(Source records begins)

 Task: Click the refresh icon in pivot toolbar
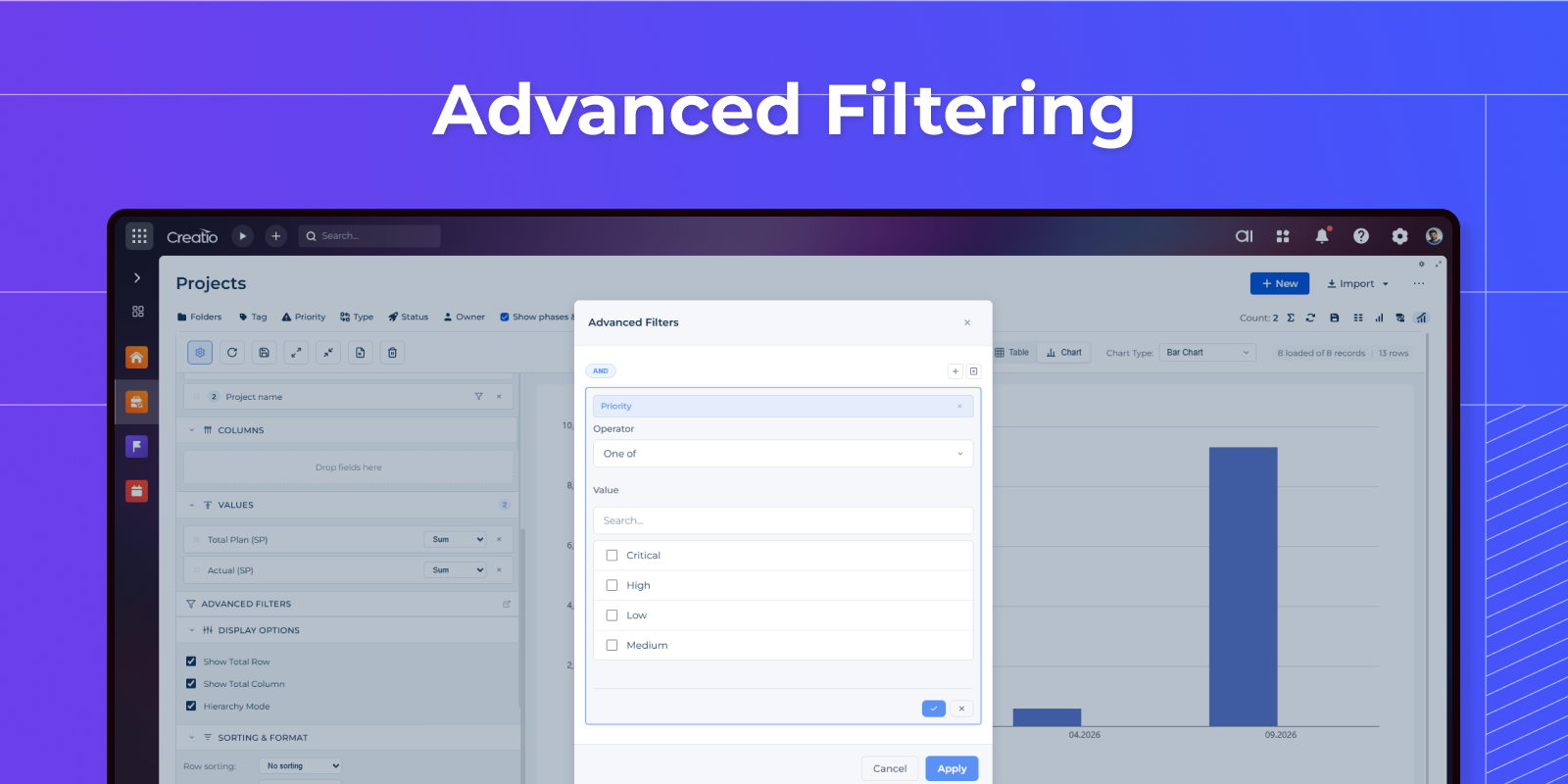coord(232,353)
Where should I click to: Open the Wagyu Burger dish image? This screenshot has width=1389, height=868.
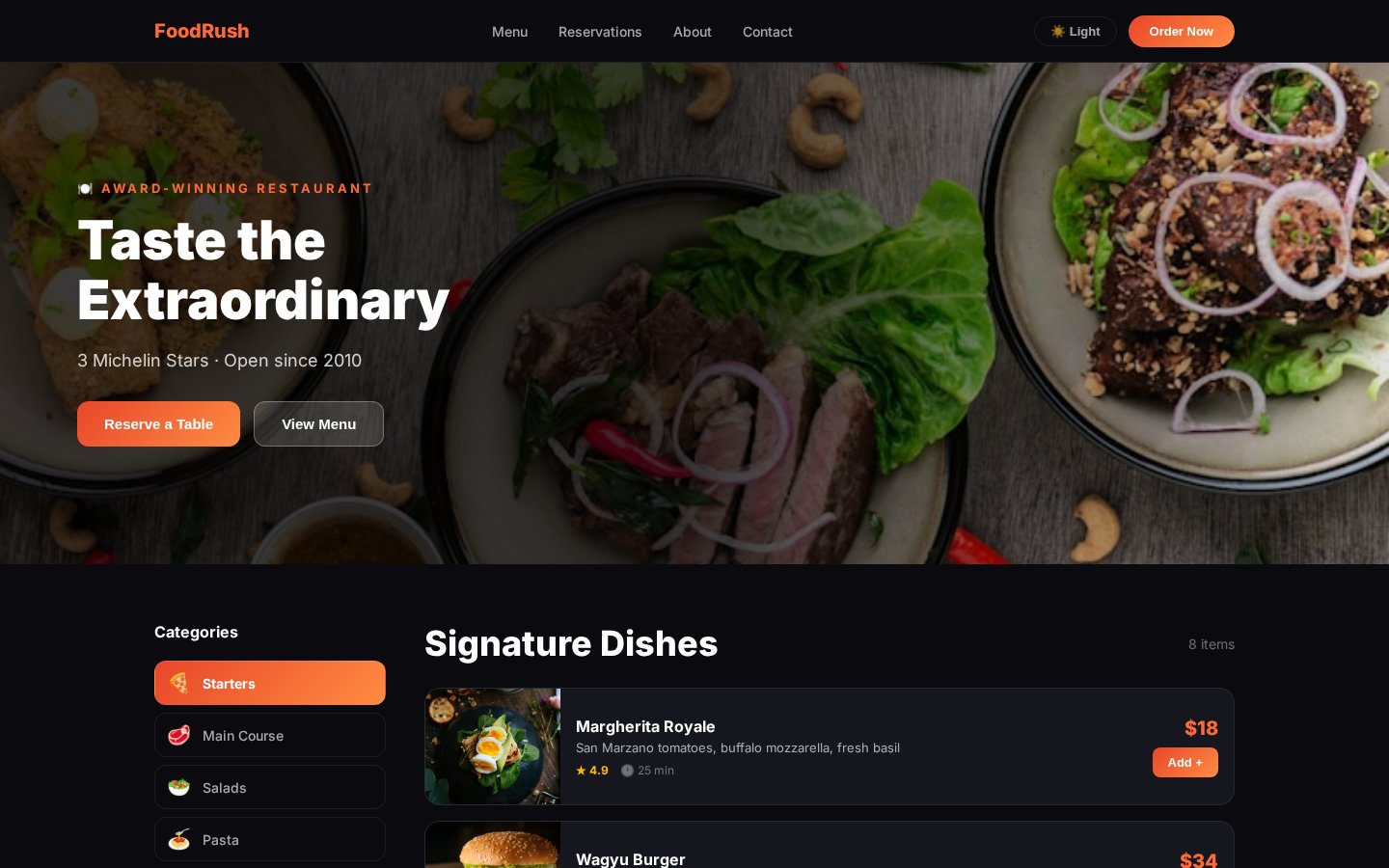(493, 845)
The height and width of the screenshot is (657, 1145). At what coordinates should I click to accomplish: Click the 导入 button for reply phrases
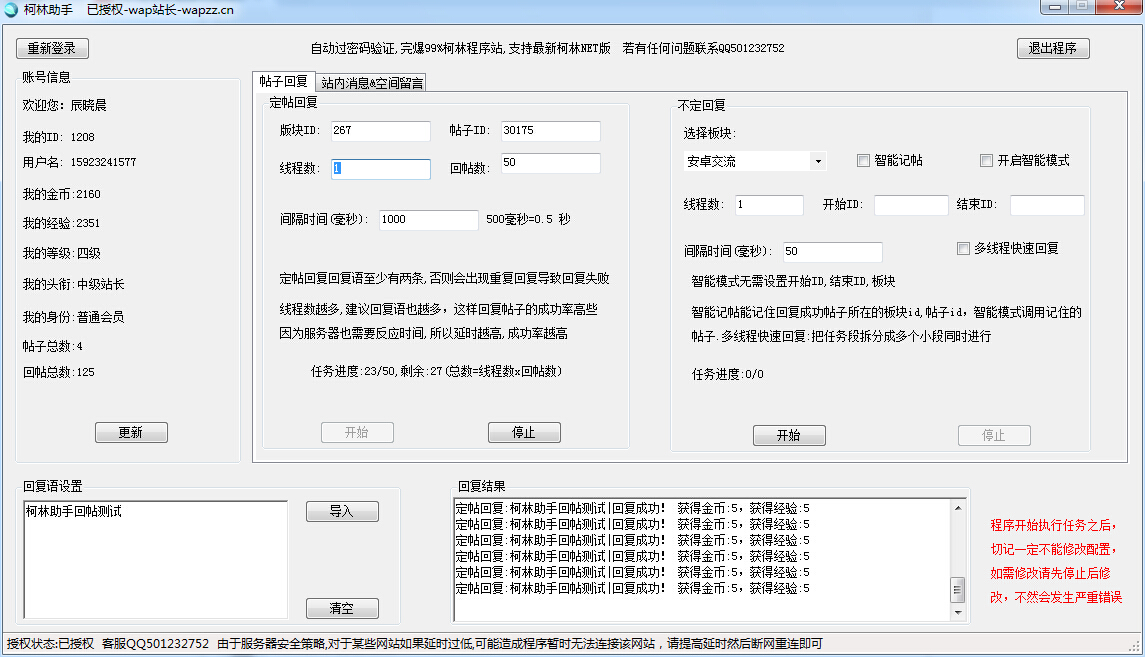coord(342,511)
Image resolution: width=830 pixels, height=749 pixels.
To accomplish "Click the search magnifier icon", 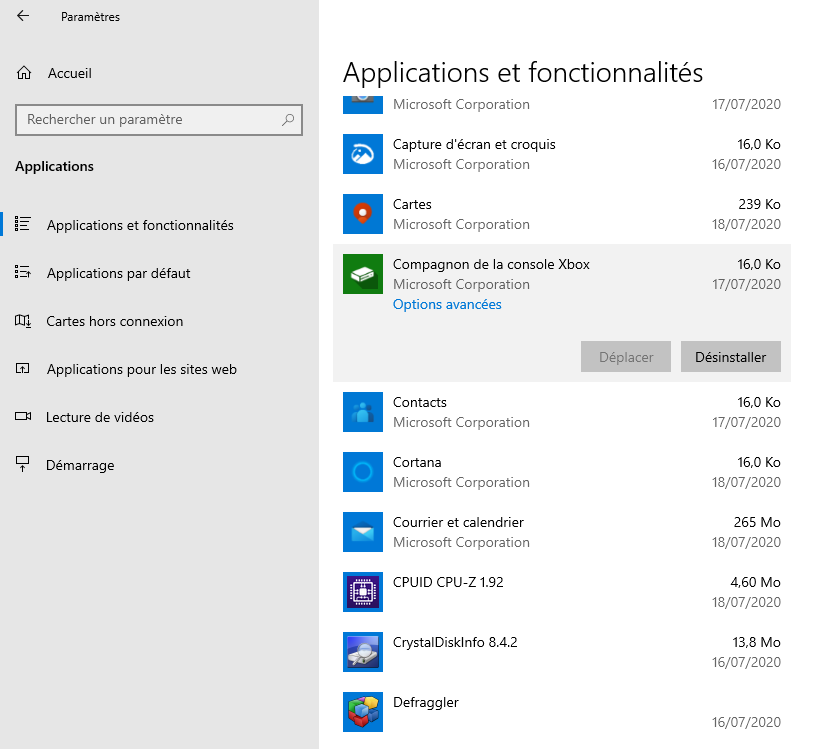I will pyautogui.click(x=288, y=119).
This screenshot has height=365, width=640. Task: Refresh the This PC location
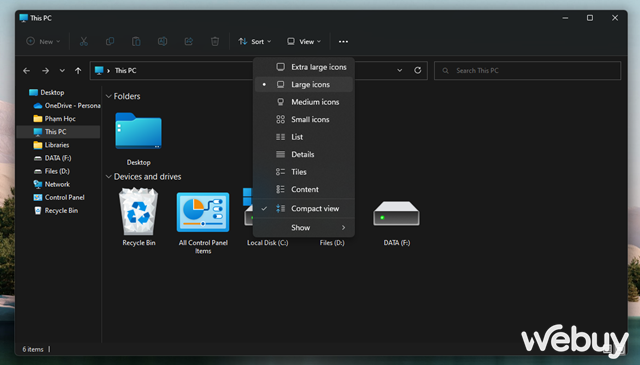[418, 70]
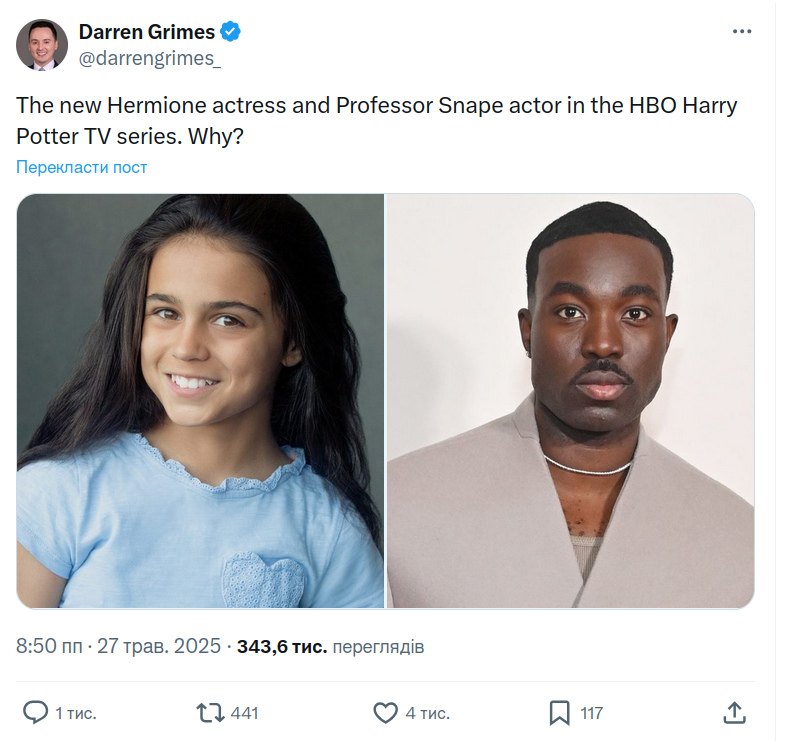This screenshot has height=741, width=797.
Task: Open the reply comment icon
Action: (35, 712)
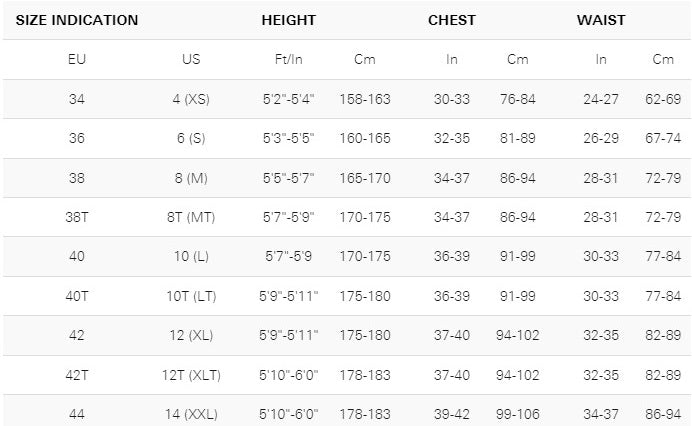Image resolution: width=692 pixels, height=426 pixels.
Task: Click the 158-163 height centimeter cell
Action: click(x=365, y=99)
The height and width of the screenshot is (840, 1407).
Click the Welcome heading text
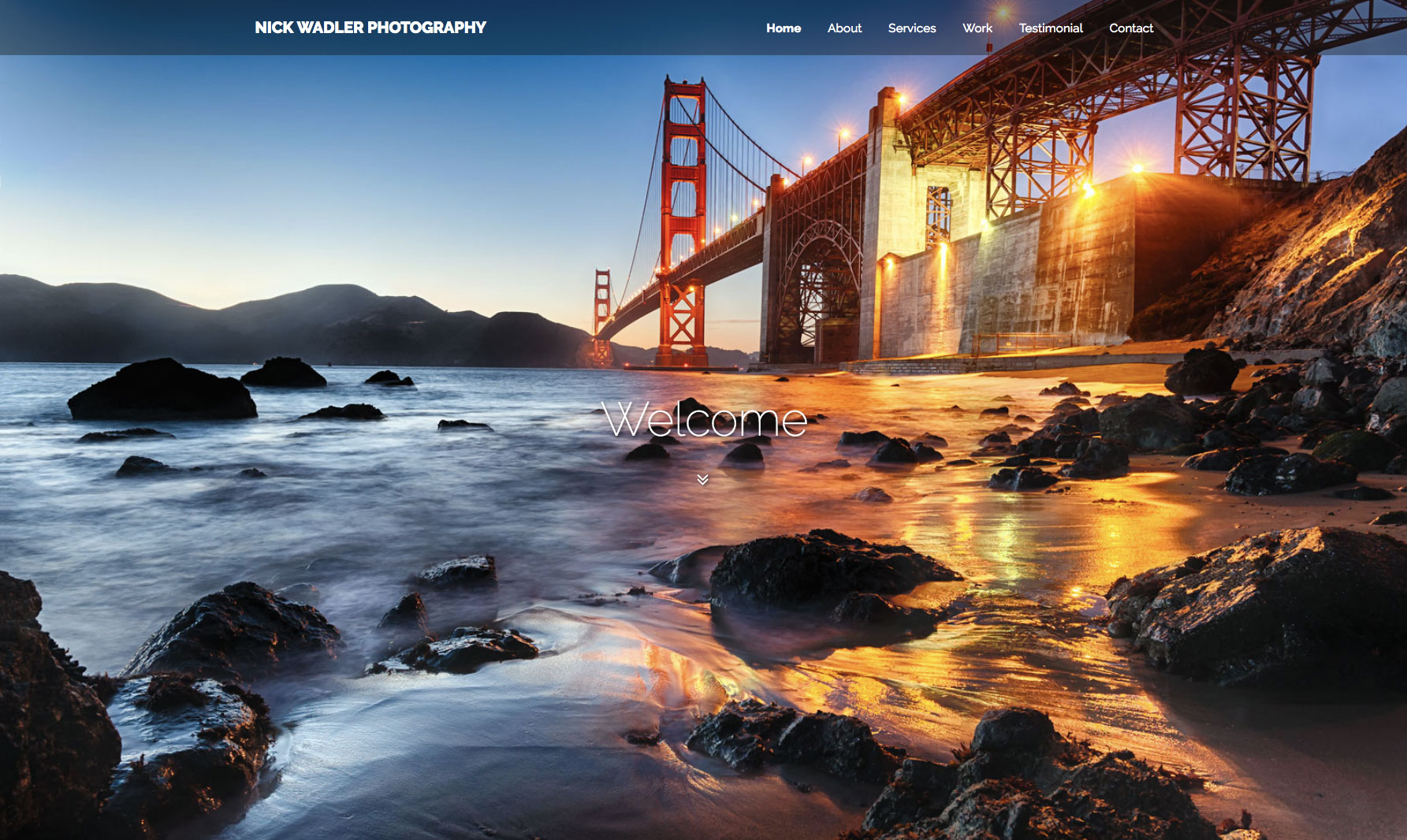[704, 420]
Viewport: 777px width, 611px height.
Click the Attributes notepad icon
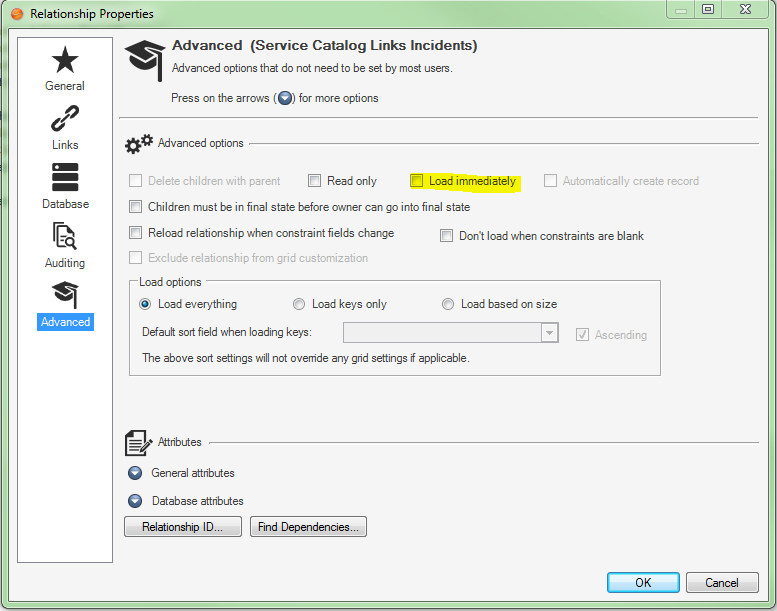[x=138, y=443]
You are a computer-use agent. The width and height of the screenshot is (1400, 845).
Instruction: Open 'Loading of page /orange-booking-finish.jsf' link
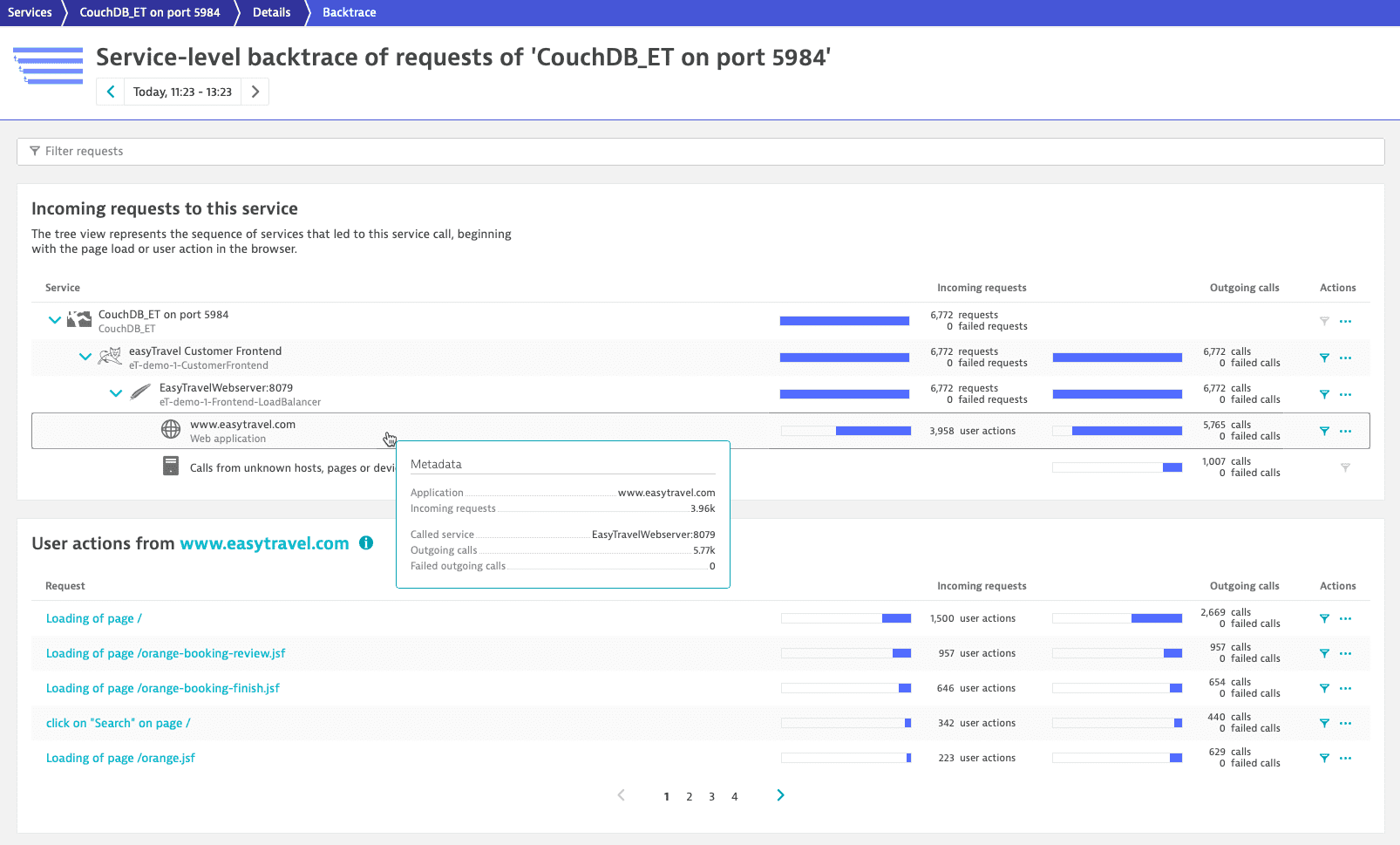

(Source records ends)

Set down exactly and only the lines from the line that contains "This screenshot has height=365, width=640." through the last line of the entries above, with both of those lines included and the pictures left out.

● **Response box**
This screenshot has height=365, width=640. Task: Refresh the This PC location
[418, 70]
This screenshot has height=741, width=797.
Task: Open the reply comment icon
Action: (35, 712)
Image resolution: width=692 pixels, height=426 pixels.
Task: Click the 158-163 height centimeter cell
Action: click(x=365, y=99)
The height and width of the screenshot is (840, 1407).
Click the Welcome heading text
[704, 420]
Viewport: 777px width, 611px height.
Click the Attributes notepad icon
[x=138, y=443]
You are a computer-use agent. The width and height of the screenshot is (1400, 845).
Instruction: Open 'Loading of page /orange-booking-finish.jsf' link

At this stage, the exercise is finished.